Marketing campaigns can have different goals, such as increasing brand awareness, boosting sales, or increasing event attendance. But all campaigns require a company’s resources, whether that be money from the marketing budget or the time and expertise of employees. When resources are at stake, leaders want to know that the way they spend them is worth it.
However, determining the effectiveness of a marketing campaign can become challenging if leaders don’t know what to measure. While setting your overall goal is a good start, goals should be specific enough to link to data you can collect and analyze. Whether that feedback is numbers or consumer perceptions, linking it to campaigns can help determine whether you are using your resources wisely. Here are some ways to measure marketing campaign success.
1. Start with historical statistics
When you launch a campaign, you want it to outperform the previous one. Sales executives want to improve on last year’s numbers and marketing leaders want to show they’re increasing return on ad spend. However, you need a benchmark to know what you want to improve and by how much.
That’s where past data or statistics come in. You could start with ecommerce analytics to reveal traffic volumes and conversion rates of online stores. Perhaps your website traffic from past pay-per-click ads is respectable. However, data from the past year shows that traffic is flat and you’d like it to increase. You can use traffic volume as your benchmark and see if your current pay-per-click ad campaign is moving the needle.
You can also measure changes in conversion rates. Are your online ads driving store conversions or sales? Maybe your data shows that pay-per-click ads aren’t a big driver of e-commerce sales, but you want to change that. You experiment with a different look and feel as you change the text on your call-to-action button. If online store sales increase due to visitors clicking on your new ads, these changes indicate a success of the campaign.
2. Consider more than numbers
Statistics are necessary to measure the effectiveness of marketing campaigns. That said, some goals are difficult to quantify and require qualitative data instead. For example, you can launch a rebranding campaign that aims to change consumer perceptions of your company and its offerings. Instead of measuring conversion or click-through rates, you want to track the changes in perception among your target audience.
For qualitative measurements, you can compare comments from customer surveys or use sentiment analysis with focus group results. Specific survey tools, such as the Net Promoter Score, can help quantify and track some qualitative data. A Net Promoter Score typically measures shifts in customer loyalty, but including sections for comments can also reveal overall sentiment.

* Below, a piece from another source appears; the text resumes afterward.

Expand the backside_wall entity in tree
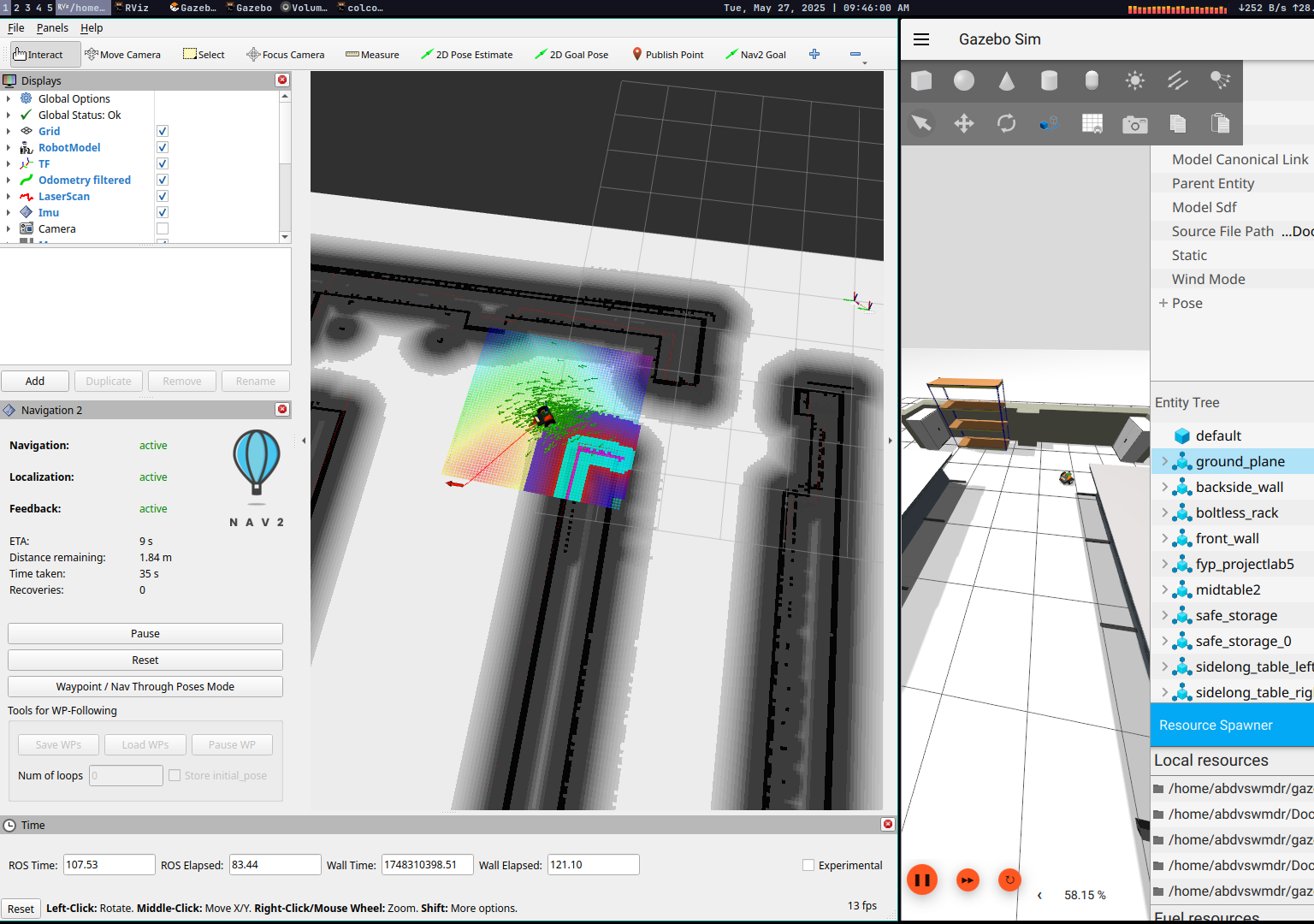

You can also compare your company’s score to industry averages or overall averages.
Increases in positive consumer confidence and customer loyalty after a rebranding campaign can indicate success. However, it is important to consider other changes during that time. For example, has previous research raised issues with more than consumer perception?
If your company has also resolved confusing billing or promotional practices, see if survey comments mention these changes. Also consider whether your rebranding campaign has highlighted these improvements. If so, you can give more weight to the influence of the campaign.
3. Use digital marketing attribution models
Marketing leaders increased their spending on digital advertising by 15% this year compared to 2021. The reasons behind this shift to online marketing include the ability to track the performance and influence of specific digital assets. When you spend money on radio or TV spots, it’s harder to attribute those ads to leads and sales. But online dashboards and tools can show what digital assets prospects and customers see and interact with.
With this data, you can use digital marketing attribution models to determine how assets are performing. Your social media posts and ads may be what most leads see initially. From there, they go to a landing page on your website. A percentage of visitors take further action by clicking through to your webshop. However, some of your blog posts also move leads through the sales funnel. You discover that a higher percentage of visitors convert from those posts.
Different digital marketing attribution models can tie the effectiveness of your campaign to your landing pages and blog posts versus your social media ads. That’s because these are the last assets people touch before converting. Other attribution models consider the influence of each digital asset. Using mixed models can help you determine that social media is the best channel to create awareness and attract leads.
However, let’s say your blog posts outperform your landing pages in conversions. You can get better returns by linking your social media ads to your blogs. Measuring differences in conversion rates from social media campaigns will confirm whether this is a more effective strategy.
4. Look at customer retention rates
Marketing campaigns aimed at existing customers are usually aimed at driving additional sales. Email and mobile app messages are typical examples of campaign tactics that leverage personalization and existing customer data. In most cases, email and mobile marketing use previous browsing and purchase information to make highly targeted offers.
It may be that a customer viewed certain products on your website last week. Although they didn’t buy those items, they spent a lot of time looking at them. Your next email or mobile app message may highlight a sale or special offer on those products.
If the customer goes through with a purchase, it shows that your targeted campaign efforts were on point. But if that person unsubscribes from your email list or deactivates their mobile app account, your messages will have the opposite effect. You know that either your strategy or your messages need to be rethought.
Measuring marketing success
Marketing can do more than drive sales, but sales numbers often determine its effectiveness. Linking the right data and results to different campaigns can demonstrate ROI and influence – or the lack thereof. Marketing leaders can do this by looking at historical benchmarks and other metrics. But because campaigns can have both immediate and long-term effects, leaders should also factor customer loyalty and shifts in sentiment into their final analysis.